In his way, every asshole beckons us to return to childhood, where any appeal to the ongoing
project of moral improvement can be shirked and derided as mere pretense. Again, Trump is the asshole avatar of our age. Say whatever you
want about him, the man is simply impossible to shame. He cannot be held to any standard of
decency or moral seriousness because he holds himself to none. Anything that can be noticed
about him, which if noticed about another person would destroy their reputation within the hour, can be neatly parried by the childish phrase, so what? May imagine discovering that
Trump had plagiarized one of his speeches. So what? Or had committed a long string of business
frauds. So what? Or was friendly with members of organized crime. Again, so what?
Absolutely no one who admires him would care.
There is no disconfirming instance of his being a good person that matters,
because he's not even pretending to be a good person.
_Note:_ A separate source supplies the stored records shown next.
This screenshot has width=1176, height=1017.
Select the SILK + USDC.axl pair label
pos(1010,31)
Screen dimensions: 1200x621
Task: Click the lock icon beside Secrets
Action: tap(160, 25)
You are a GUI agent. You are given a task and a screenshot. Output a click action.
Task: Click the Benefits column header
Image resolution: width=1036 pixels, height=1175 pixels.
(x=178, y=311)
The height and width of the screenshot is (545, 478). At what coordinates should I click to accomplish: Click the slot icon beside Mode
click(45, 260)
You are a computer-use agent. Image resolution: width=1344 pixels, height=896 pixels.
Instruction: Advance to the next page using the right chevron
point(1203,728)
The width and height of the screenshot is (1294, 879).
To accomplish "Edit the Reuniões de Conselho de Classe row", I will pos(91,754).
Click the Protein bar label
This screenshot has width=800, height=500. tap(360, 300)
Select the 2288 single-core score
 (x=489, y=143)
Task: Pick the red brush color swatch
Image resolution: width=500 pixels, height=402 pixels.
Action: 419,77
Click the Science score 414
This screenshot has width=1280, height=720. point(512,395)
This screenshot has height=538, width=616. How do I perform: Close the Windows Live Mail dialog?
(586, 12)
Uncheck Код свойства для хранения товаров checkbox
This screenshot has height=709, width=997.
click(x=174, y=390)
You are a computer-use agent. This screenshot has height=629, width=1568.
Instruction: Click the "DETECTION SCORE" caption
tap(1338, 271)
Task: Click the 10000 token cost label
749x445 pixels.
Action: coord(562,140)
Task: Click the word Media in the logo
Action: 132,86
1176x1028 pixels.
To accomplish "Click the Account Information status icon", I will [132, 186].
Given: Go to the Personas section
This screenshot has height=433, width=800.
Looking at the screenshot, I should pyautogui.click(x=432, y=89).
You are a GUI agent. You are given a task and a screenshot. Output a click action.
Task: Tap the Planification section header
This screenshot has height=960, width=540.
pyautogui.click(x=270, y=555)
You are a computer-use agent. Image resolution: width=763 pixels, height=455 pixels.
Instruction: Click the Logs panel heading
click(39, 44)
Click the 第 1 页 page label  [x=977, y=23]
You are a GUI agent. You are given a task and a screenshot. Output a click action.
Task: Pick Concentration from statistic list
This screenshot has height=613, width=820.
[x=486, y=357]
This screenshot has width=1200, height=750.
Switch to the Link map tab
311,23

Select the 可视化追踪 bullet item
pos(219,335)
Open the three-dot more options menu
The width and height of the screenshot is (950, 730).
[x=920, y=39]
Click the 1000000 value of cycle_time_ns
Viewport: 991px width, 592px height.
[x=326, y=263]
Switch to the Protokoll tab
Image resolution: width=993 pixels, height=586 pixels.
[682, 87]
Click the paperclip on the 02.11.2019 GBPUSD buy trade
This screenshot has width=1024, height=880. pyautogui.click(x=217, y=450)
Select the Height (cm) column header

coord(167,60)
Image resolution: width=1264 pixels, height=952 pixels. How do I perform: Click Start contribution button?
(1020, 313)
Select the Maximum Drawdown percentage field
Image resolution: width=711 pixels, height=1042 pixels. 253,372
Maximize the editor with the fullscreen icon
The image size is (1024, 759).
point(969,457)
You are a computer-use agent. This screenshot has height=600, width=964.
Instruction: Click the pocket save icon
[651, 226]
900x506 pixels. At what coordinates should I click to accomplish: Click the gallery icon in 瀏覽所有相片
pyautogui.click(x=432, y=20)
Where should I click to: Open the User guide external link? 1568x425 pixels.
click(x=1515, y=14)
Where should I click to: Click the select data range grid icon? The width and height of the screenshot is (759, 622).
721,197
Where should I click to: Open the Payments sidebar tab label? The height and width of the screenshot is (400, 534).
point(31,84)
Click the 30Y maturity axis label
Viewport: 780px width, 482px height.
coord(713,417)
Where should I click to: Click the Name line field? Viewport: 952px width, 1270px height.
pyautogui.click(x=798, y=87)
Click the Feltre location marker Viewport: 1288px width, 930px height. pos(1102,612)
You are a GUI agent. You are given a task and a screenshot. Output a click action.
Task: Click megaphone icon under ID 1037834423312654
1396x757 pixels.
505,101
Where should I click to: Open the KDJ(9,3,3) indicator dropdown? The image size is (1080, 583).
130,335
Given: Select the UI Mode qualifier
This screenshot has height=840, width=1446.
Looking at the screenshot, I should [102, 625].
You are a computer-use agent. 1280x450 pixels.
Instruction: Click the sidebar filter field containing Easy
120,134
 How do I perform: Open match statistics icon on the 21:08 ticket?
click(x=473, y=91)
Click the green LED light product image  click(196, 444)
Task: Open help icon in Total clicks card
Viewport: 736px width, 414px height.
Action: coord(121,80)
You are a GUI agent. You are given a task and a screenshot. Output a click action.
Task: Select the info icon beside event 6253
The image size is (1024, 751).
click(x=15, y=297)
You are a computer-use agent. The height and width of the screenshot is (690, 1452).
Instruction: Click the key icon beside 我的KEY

He's a total asshole, and everybody knows it.
His fans don't love him in spite of the fact that he's an asshole, but because he is.
Trump gives his fans permission to go on a moral holiday, and to live there if they choose.
Whatever else he may communicate, hatred of elites, casual bigotry, scientific ignorance,
disdain for norms and institutions, the subtext is always the same,
delivering a thrill to everyone sensitive to its frequency. And the subtext is this,
it's okay, and in fact far more honest, even noble, really, to just be an asshole,
body and soul. And there's almost a kernel of truth to this. Because whatever
their faults, there is one common moral failing of which all true assholes are perpetually innocent.
Hypocrisy. You can't be a hypocrite if you have no standards by which you can be discovered to
have fallen short. If you are content to be selfish
and dishonest and uncharitable and to be seen to be this way by others, you achieve a kind of
malignant Buddhahood. You are free, in some deep sense, to just be who you are. And that degree of
comfort in one's own skin is darkly charismatic. Again, the crucial thing to understand is that you need to answer.